ANAC (Italian National Anti-Corruption Authority), by a resolution signed by its President Mr. Cantone, has established that airport concessions not only cover aviation or airside infrastructures, but also non-aviation or landside areas and premises, whose activities are therefore deemed to fall within the scope of concessions.

Accordingly, the sub-concession of premises and areas for commercial purposes in airport areas is to be deemed subject to a public tendering procedure, in accordance with rules and principles of Community law and national laws and regulations.

Furthermore, based on the resolution at issue, ANAC is led to consider itself entitled to exercise its supervisory powers also with respect to the methods of granting sub-concessions for airport commercial activities.

It is self-evident that the same reasoning used for airport areas may also apply, by analogy, to other types of concessions. In the resolution, reference is on the other hand made to certain peculiar aspects of concessions that are manifestly of a general nature.

More specifically, attention should be paid to the definition of sub-concession as “the expression of the public power underlying the concession that constitutes its necessary antecedent”. This means a grantor will be prevented from separating concessions from sub-concessions, these latter being strictly connected with the former and falling within the scope of public powers.

The intent of setting out a general principle extending beyond the context of airport concessions can be further inferred from certain references that, albeit not particularly detailed, cannot be disregarded when examining the resolution. We are thinking, in particular, of the reference (a sort of comparison) in Article 45 bis, which provides for sub-concessions in maritime State property; not less relevant is the reference to Directive 2014/23/EU (albeit focused to whereas clause 25, expressly concerning airport services … and yet, how can one not think that it comes immediately after whereas clause 24, which mentions numerous types of services granted in concession?).
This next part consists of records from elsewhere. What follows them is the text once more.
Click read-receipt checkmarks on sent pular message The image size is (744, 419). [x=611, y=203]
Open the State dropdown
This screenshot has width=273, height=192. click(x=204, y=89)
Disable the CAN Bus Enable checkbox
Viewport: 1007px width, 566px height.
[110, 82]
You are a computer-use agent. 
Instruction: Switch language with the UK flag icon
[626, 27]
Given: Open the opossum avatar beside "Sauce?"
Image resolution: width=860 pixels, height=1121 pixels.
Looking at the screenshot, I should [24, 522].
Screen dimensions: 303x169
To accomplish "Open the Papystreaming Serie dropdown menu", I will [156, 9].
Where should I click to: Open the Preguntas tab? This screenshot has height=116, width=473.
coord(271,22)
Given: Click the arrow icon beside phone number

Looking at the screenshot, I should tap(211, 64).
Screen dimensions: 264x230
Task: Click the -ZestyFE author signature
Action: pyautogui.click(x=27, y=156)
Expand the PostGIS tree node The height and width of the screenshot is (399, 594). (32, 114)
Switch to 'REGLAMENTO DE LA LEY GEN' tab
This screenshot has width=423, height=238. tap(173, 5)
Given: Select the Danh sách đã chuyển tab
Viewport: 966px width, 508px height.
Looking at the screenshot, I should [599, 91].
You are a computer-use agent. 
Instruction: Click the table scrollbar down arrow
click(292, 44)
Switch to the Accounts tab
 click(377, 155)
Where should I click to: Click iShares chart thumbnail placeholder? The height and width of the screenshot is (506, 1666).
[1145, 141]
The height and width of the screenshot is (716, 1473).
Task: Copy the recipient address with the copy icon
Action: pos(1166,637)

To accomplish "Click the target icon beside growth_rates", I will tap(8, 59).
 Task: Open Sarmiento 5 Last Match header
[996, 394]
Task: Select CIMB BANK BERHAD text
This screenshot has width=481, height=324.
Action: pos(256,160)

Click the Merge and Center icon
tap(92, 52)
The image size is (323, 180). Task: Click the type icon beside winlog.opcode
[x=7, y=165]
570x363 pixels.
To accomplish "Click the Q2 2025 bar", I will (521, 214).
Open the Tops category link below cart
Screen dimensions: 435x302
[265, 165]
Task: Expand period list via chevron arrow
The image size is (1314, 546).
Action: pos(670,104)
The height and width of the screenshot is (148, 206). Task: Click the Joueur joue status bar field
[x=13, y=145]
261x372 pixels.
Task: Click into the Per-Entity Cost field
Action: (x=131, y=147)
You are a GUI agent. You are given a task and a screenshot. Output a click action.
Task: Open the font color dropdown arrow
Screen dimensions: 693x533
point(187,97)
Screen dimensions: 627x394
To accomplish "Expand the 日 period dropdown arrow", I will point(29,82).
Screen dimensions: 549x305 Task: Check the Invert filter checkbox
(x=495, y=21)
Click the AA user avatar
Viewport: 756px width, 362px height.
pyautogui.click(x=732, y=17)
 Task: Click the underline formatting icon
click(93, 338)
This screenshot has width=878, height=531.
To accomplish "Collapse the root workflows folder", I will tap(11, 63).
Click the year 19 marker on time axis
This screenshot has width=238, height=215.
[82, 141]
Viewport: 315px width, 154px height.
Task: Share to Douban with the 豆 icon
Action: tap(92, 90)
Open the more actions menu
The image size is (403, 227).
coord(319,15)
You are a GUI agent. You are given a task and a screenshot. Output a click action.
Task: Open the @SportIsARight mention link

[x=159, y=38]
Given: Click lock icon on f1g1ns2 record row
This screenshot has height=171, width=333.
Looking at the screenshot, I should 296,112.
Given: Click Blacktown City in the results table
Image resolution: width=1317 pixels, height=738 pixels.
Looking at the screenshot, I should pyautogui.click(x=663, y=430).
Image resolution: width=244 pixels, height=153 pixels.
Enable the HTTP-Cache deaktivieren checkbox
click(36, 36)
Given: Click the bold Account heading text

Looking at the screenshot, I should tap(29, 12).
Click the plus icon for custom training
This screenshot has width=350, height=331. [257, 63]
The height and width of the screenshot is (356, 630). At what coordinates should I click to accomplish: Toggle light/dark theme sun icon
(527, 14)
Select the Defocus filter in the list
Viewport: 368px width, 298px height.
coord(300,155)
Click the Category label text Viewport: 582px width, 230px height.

 Any extension or application by analogy of the provisions of the resolution at issue to other concessions will of course require more in depth examination, taking into account, from time to time, the specific regulations concerned. One cannot deny, however, that crucial for interpreting any other hypothesis is the clearly directory content of that part of the resolution stating that the entrepreneurial activities performed within the context of a concession, albeit autonomous, should be deemed connected with and related to the provision of the service and, therefore, all falling within the scope of the concession.

In other words, what is relevant is not the autonomy of the entrepreneurial activity, but its connection with the functionality and operation of the concession.

Particularly important also seems the impact that this stance can have on Italian port and airport systems, which, precisely to the contrary, have long been accustomed to regard the “ancillary” activities carried out in areas granted in concession to different private operators as autonomous.

This is expected to result in a notable increase of the cases falling within the scope of Article 45 bis of the Italian Navigation Code, which precisely provides that, if a grantor intends to assign part of its activities to third parties, a specific authorisation from the licensing Authority shall be required, to be issued only subject to verification of compliance with the public tendering procedure requirements to be met by the concession-holder in selecting its contractor.

The need for transparency is not in question. The only remark one can make is that any proliferation of the procedures (and, therefore, of the disputes) relating to the residual segments of the complex activities carried out in ports or airports might pose a further obstacle to traffic growth.